■ Problem ■
Copy the lines from the one containing "Click the Other" through the end of the records, word for word, and leave the pictures out of your answer.

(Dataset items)
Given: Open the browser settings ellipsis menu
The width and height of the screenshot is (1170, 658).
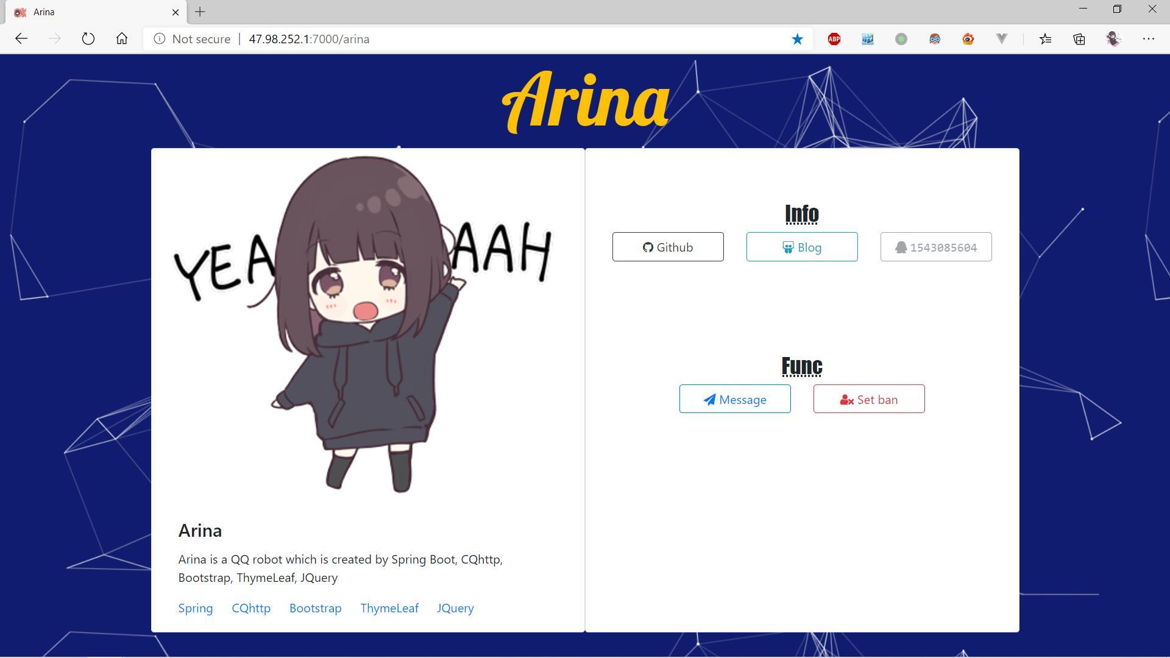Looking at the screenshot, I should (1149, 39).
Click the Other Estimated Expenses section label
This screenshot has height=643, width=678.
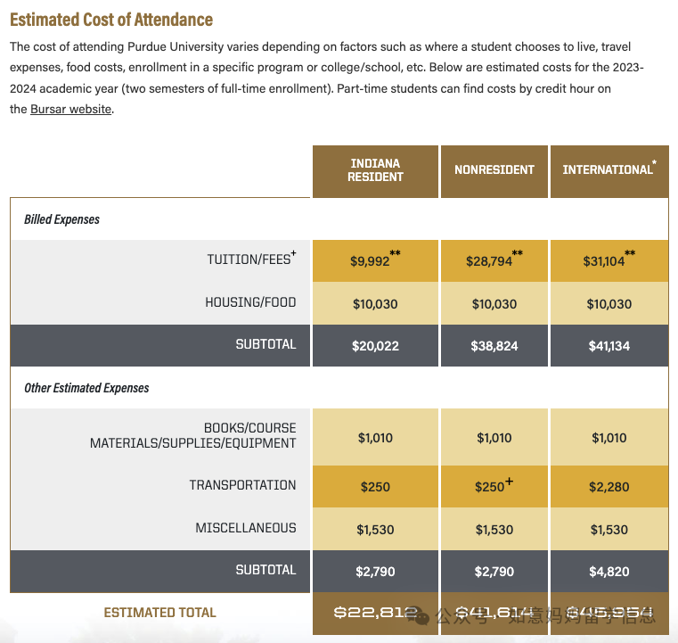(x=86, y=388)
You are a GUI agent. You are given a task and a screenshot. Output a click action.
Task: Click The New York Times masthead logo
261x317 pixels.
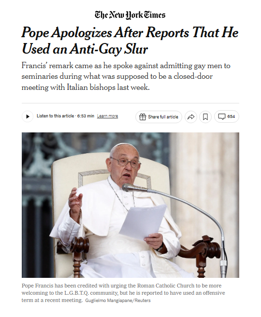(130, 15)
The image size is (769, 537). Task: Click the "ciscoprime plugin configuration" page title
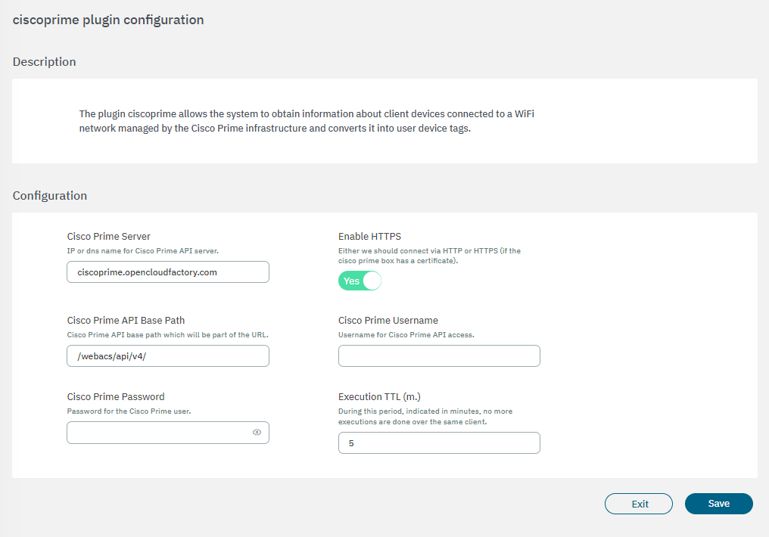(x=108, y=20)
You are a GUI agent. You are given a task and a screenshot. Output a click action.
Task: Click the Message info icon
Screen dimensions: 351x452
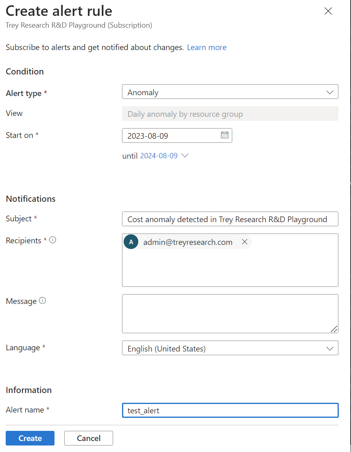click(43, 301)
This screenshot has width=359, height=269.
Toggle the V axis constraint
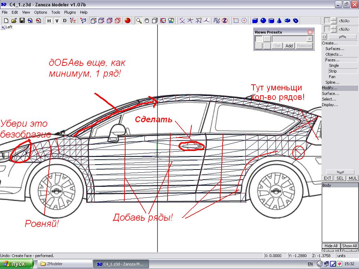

■ Answer to the task ■
Click the Other Estimated Expenses section label
This screenshot has height=643, width=678.
(x=86, y=388)
You are a GUI agent. You are given a task and a screenshot. Output a click action.
Task: Click The New York Times masthead logo
261x317 pixels.
(130, 15)
The image size is (769, 537). Task: Click the "ciscoprime plugin configuration" page title
(x=108, y=20)
You are a GUI agent. You are given a task and a screenshot. Output a click action.
Task: Click the Message info icon
Screen dimensions: 351x452
click(43, 301)
This screenshot has width=359, height=269.
Toggle the V axis constraint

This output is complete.